Despite her profoundly debilitated condition, her son, who cared for her at home wanted “everything” done. So she was placed on IV fluids, antibiotics, received an infectious disease consult, had a tunneled line placed, was started on TPN etc., etc. The medical team had a family conference, but could not dissuade the family from the aggressive plan of care to “do everything.” An ethics consult was called. No decisions to change the plan of care were made. Ultimately the patient did improve somewhat, but she was stuck in the hospital as it was felt to be “unsafe” to discharge her home, without hospice level care. No skilled nursing facility would accept her. The LTAC that did accept her was refused by the son.
I’m sure many of you out there could tell a similar story.
Many years ago patients were managed under a provider’s care with the overarching principle of “paternalism.” Patients and their families were under the guidance or mercy of the autocratic physician who made decisions about what care to pursue, when to back off and when to give up. But as time went on this concept gave way to a kinder, gentler, certainly a looser framework known as “patient autonomy.” This concept was born around the same time as the concept of pain being, “Whatever the patient says it is, whenever the patient says it is.” This patient autonomy concept was manifested in a more patient centered perspective yes, but it also made providers the passive watchers to an unfolding game, with total responsibility and little if any authority.
Like most systems – politics, weather, nutrition – these polarized extremes, autocratic paternalism versus loosey goosey patient autonomy, simply lead to degradation of relationships and societal frameworks. As Abe Lincoln said, “A house divided cannot stand.” So in light of this I propose a new principle to guide us in our patient and family interactions. It is called maternalism.
Yes, you may have heard of it before, but this is maternalism in the setting of our patients. We providers are entrusted with their care and well being. We want them to heal and then grow and develop. We will nurture them, support them, give them some reign to make their own decisions because, for the most part, making their own decisions is what is best for patients. But when patients or their families choose to make decisions that equate to a teenage beer bong party, we should have the right to disagree and refuse to give them the keys to the proverbial car.

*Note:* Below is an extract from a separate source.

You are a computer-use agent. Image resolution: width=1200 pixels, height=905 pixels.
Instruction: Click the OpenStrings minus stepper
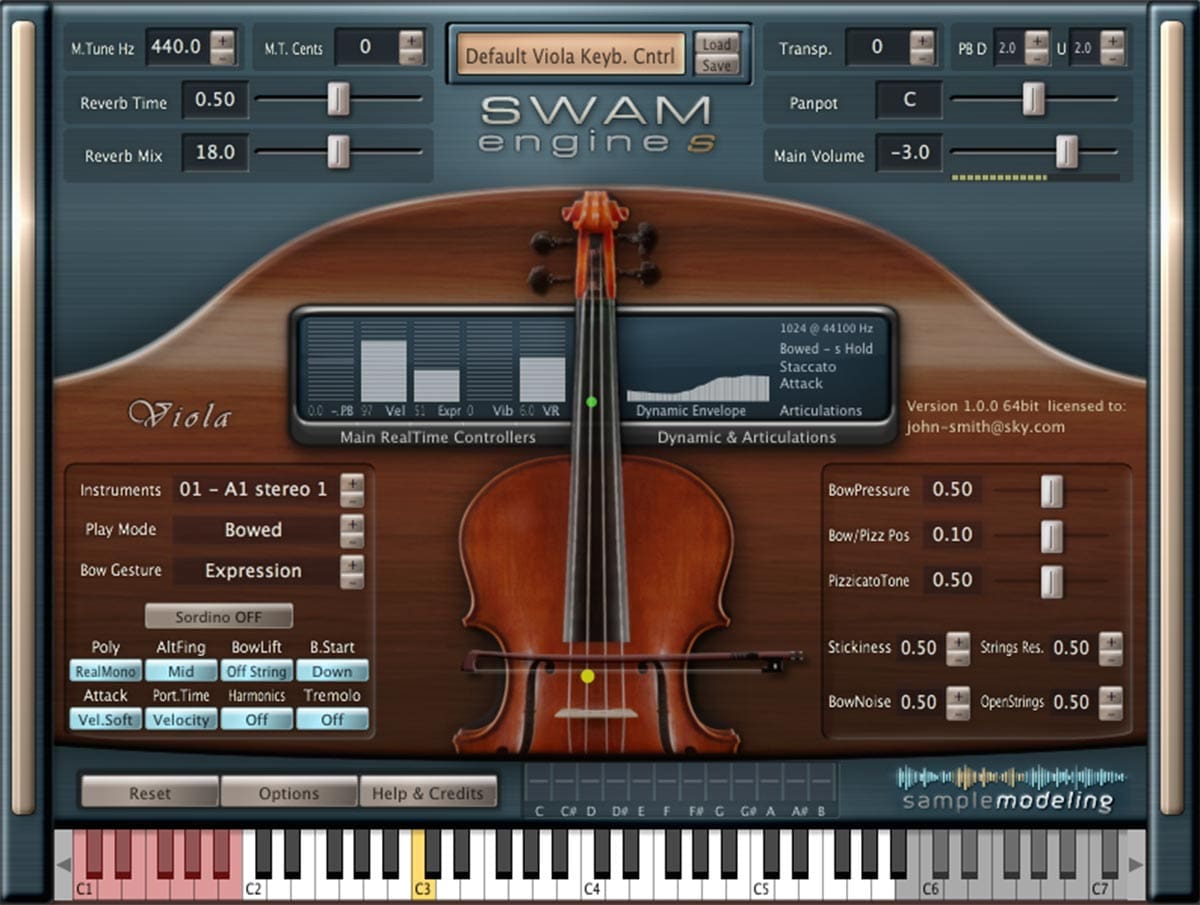click(x=1110, y=711)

We as providers, maternalistic providers, do NOT have an obligation to allow patients and families to demand interventions that will not be beneficial. In the aforementioned case, there is absolutely NO reason to start TPN on this patient. There is no data to support it. No improvement in patient outcomes. So why did we give in for the demand of this? Powerlessness in the setting of patient autonomy.
Imagine the conversation with the patient or family member that went like this: “Yes I’m sorry your mom is reaching the end of her life, that she is dying, something that will happen to all of us one day. Yes it is true that providers are not God; we do not have a crystal ball to know for sure when. We will give your mother aggressive supportive care; we will give her peace and ease; we will make space and support you being here with her. If she is called to a natural death we will not intervene as CPR and ventilators will only prolong her inevitable death. We will not give her artificial nutrition for the same reason. I know you may not agree with this, but we believe this is the right thing for her, and for you. You can always get a second opinion, but this is what we are willing to do out of respect and care for your mom.”
Maternalism. Try it on for size.
Tracy Cardin, ACNP-BC, SFHM is the Associate Director of Clinical Integration at Adfinitas Health and also serves on SHM’s Board of Directors. Prior to this, she was the Director of NP/PA Services for the University of Chicago and worked in private practice for a group of excellent pulmonologists/intensivists for over a decade. She has been a member of SHM for over ten years and has over twenty years of inpatient experience, which seems incredible as she cannot possibly be that old! Her interests include integration of NP/PA providers into hospital medicine groups and communication in difficult situations.
In her free time, she likes to run and lift, read and write and hang out on the front porch of her semi-restored Victorian house with her dear family and friends while drinking a fine glass of red wine and listening to whatever music suits her whimsy.